• What you need to do
Locate each line in the data below that contains the word "icon", treating uppercase and lowercase letters as distinct, and copy every such line.

--- Start Task data ---

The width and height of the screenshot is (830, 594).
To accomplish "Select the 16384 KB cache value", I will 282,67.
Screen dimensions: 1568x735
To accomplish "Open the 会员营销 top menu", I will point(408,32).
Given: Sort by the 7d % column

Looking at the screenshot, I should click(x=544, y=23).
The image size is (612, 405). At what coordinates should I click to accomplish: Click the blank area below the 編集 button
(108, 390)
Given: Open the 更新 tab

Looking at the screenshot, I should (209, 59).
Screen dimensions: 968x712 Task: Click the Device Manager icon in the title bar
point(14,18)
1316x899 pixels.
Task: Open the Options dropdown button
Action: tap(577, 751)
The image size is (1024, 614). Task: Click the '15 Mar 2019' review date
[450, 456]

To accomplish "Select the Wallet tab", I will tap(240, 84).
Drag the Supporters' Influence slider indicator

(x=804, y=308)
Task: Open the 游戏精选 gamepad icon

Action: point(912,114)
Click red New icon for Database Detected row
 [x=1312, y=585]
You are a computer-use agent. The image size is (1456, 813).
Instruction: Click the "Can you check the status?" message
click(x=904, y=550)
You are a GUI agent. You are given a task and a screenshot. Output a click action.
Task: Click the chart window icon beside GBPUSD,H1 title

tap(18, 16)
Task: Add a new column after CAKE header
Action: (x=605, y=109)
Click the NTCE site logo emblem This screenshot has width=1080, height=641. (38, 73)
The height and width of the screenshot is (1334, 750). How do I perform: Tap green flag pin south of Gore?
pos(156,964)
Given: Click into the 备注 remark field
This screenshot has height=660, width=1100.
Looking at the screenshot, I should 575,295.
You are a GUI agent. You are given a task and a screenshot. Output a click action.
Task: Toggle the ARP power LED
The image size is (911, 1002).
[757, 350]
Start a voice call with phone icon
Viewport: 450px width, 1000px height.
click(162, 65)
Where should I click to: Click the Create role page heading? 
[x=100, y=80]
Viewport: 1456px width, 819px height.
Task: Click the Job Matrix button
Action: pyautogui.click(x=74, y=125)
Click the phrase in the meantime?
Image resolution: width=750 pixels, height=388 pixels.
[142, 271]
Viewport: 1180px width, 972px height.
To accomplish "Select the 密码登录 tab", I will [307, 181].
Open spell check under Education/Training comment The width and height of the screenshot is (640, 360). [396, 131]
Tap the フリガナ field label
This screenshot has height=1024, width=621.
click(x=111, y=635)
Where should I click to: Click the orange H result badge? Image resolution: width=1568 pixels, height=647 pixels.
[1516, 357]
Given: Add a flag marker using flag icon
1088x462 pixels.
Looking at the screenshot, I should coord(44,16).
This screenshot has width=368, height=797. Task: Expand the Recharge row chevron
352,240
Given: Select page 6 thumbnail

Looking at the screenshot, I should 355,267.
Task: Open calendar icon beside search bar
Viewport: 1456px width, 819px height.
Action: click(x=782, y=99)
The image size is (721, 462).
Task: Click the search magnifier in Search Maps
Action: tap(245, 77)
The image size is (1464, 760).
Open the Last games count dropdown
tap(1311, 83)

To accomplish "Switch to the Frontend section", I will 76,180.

--- End Task data ---

• Response
Screen dimensions: 968x712 Task: Click the Device Manager icon in the title bar
Task: Open the 游戏精选 gamepad icon
Click red New icon for Database Detected row
Task: Click the chart window icon beside GBPUSD,H1 title
Start a voice call with phone icon
Given: Add a flag marker using flag icon
Task: Open calendar icon beside search bar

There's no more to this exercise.